Most of the American skaters have edge issues as well: Zhang, Gao, Nagasu, Wagner all flutz; Zawazki has a lip.
Leonova, Sotnikova, Makarova all have had edge calls internationally in the past on their lutzes; Tuktamysheva, Agafonova and Shelepen on their flips.

This strikes me as a thread to try and bash Japanese skaters with little actual basis.

I agree, especially when you consider this sentence "Is there a culture in Japan which teaches this poor technique?".
 

miki88

Medalist
Joined
Dec 28, 2009
If you think this was a thread to bash Japanese skaters, you're wrong. Plain and simple.

That said, yes it does seem like tonnes of skaters flutz... just when you consider Japan as a dominant nation in skating with some of its brightest stars having technical issues on this one jump, it may be because there are issues I am unaware of.

Yet many of its skaters have great triple loops.
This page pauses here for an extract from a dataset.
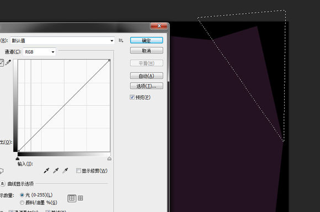The width and height of the screenshot is (320, 212).
Task: Pick the white point eyedropper
Action: point(65,171)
For Mao, it's her money jump and it hardly ever fails her. Why?

I think the main reason is because the ISU has overlooked this issue for so long. It was only around 2007-2008 that they started giving the edge calls and mandatory deductions. Before, it was just negative GOE and it depended on the judge. It was even more lenient under 6.0, so a lot of skaters got away with flutzes. A lot of the top Japanese skaters started their careers under the 6.0, so it's not that suprising. Same for the American skaters. Kanako is an exception but her coach is Yamada and almost all of her students have flutz issues. I agree this is not an nationality issue at all. It's sort of an epidemic in skating.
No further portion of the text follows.